If you have children, being in a healthy relationship is good for them, too.
Women who have trusting, honest, and respectful relationships are healthier. If you have children, being in a healthy relationship is good for them, too. Your children will learn what it means to be in a relationship by watching you.
Relationships won’t always be free of anger or hurt, but you should not feel scared, humiliated, or controlled.
What should I know about abusive relationships?
Abuse can harm you and your baby. It can put you at risk for serious complications, including miscarriage and pre-term labor.
Once your baby is born, the abuse may get worse. The person who is abusing you may abuse your child too. Abuse can take many forms. Examples are:
Physical – any intentional and unwanted contact with you. Examples are:
- hitting, punching, biting, strangling or kicking
- pulling your hair or clothing
- pushing or pulling you
Sexual – any action that pressures or forces someone to do something sexually they don't' want to do. Examples are:
- unwanted kissing or touching
- rape or attempted rape
- keeping someone from protecting themselves from a sexually transmitted infection
- threatening or pressuring someone into unwanted sexual activity
Emotional/Verbal- includes non-physical behaviors such as threats, insults, constant monitoring or "checking in", excessive texting, humiliation, intimidation, isolation or stalking. Examples are:
- calling you names
- putting you down
- won't let you have friends
- accuses you of things
- uses your children to manipulate you
- ignores you
Financial – telling you what you can and cannot buy or requiring you to share control of your bank accounts. Examples are:
- keeping you from seeing shared bank accounts or records
- maxing out your credit cards without your permission
- refusing to give money, food, rent money, medicine or clothing
Digital- using texting and social networking to bully, harass, or intimidate a partner. Often this is a form of verbal or emotional abuse that is done online. Examples are:
- sending you negative, insulting or threatening emails, text messages or other messages online
- steals your passwords or makes you give them your passwords
- looks through your phone often and checks pictures, texts and outgoing calls
How do you know if you're in an abusive relationship?
Most couples argue from time to time but violence and any abuse are different from the day to day conflicts that couples have.
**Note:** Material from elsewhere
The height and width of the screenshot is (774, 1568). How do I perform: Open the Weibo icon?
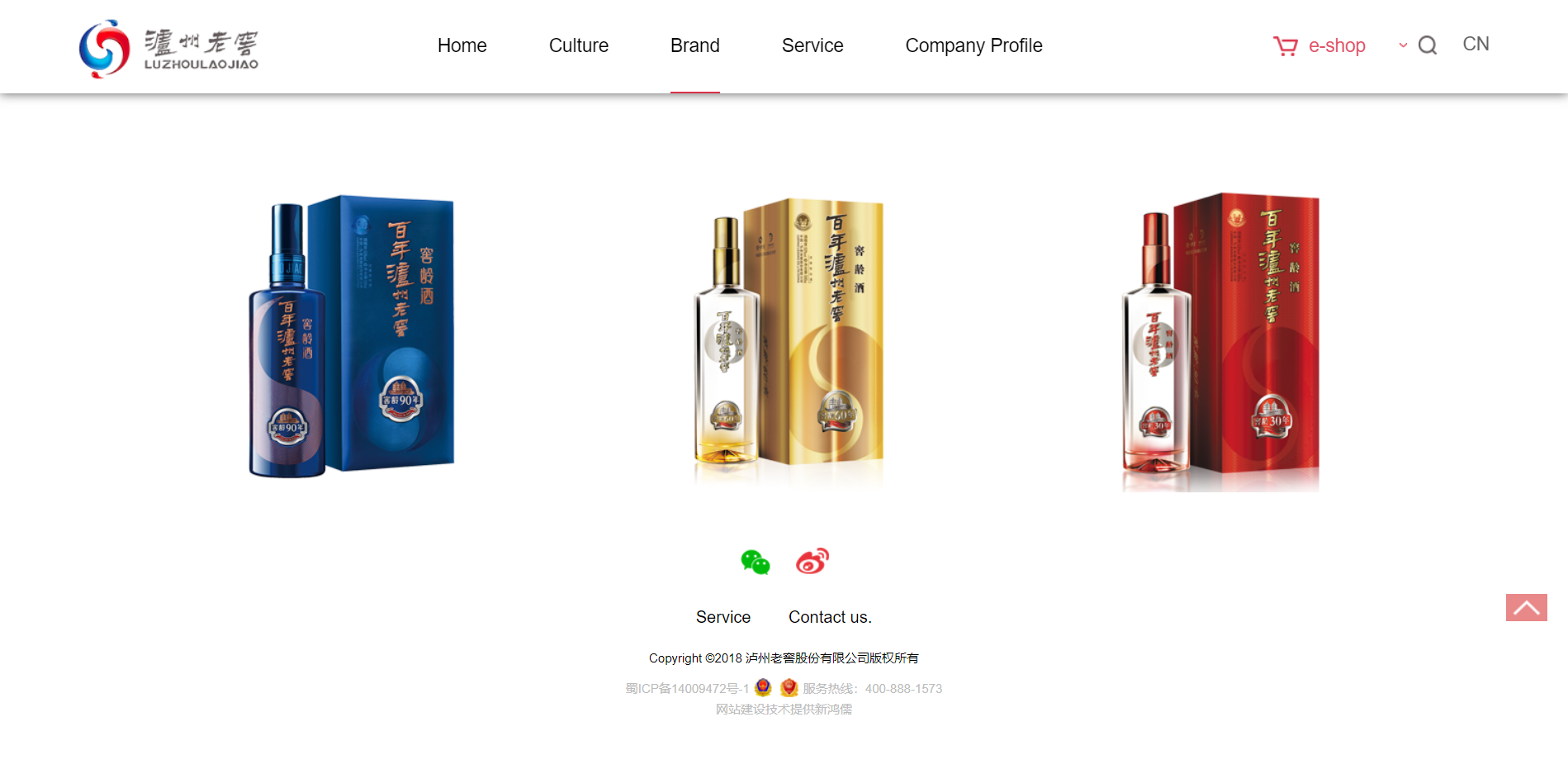812,561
If you recognize any of the physical, sexual, emotional, financial or digital abuse descriptions you may be in an unhealthy relationship. Once you realize this, there are many things you can do.
Help is available
If you think you, or someone you love, is in an unhealthy relationship, or is having difficulty after experiencing sexual assault, there are places you can go for help.
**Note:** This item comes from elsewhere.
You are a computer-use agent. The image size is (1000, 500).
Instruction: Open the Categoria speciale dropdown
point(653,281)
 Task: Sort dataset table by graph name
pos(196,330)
The Washington State Coalition Against Domestic Violence has information on finding help in your county. Or, you can call the Washington State Domestic Violence Hotline at 1-800-562-6025 to ask questions or be connected to your local advocacy program.
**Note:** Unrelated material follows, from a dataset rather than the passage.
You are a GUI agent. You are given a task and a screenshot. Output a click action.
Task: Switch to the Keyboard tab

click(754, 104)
The Washington Coalition of Sexual Assault Programs (WCSAP) has information on finding help in your county. Or, you can call the National Sexual Assault Hotline at 1-800-HOPE (4673) to ask questions or be connected with your local advocacy program.
What should you expect when you call a sexual assault or domestic violence hotline?
Advocates who answer sexual assault and domestic violence hotlines are knowledgeable about the broad range of experiences when dealing with these issues. The person who answers the phone will:
- believe you
- listen to you without judgment
- help you work through the questions you have
- let you know what other services they provide or are available in your community
Your conversation, and any follow-up work you may do with an advocate, is always confidential and free of charge. No one from these programs will release any of your information without written permission.
Need help in another language?
The toll-free Peace in the Home Helpline offers one-call access that connects limited-English speaking domestic violence victims to a community-based agency in the Seattle-King County area that can serve their language and service needs. Callers can get help in 14 languages. Call the Peace in the Home Helpline at 1-888-847-7205. Many local programs have bilingual advocates and most hotlines have access to interpreter services via phone.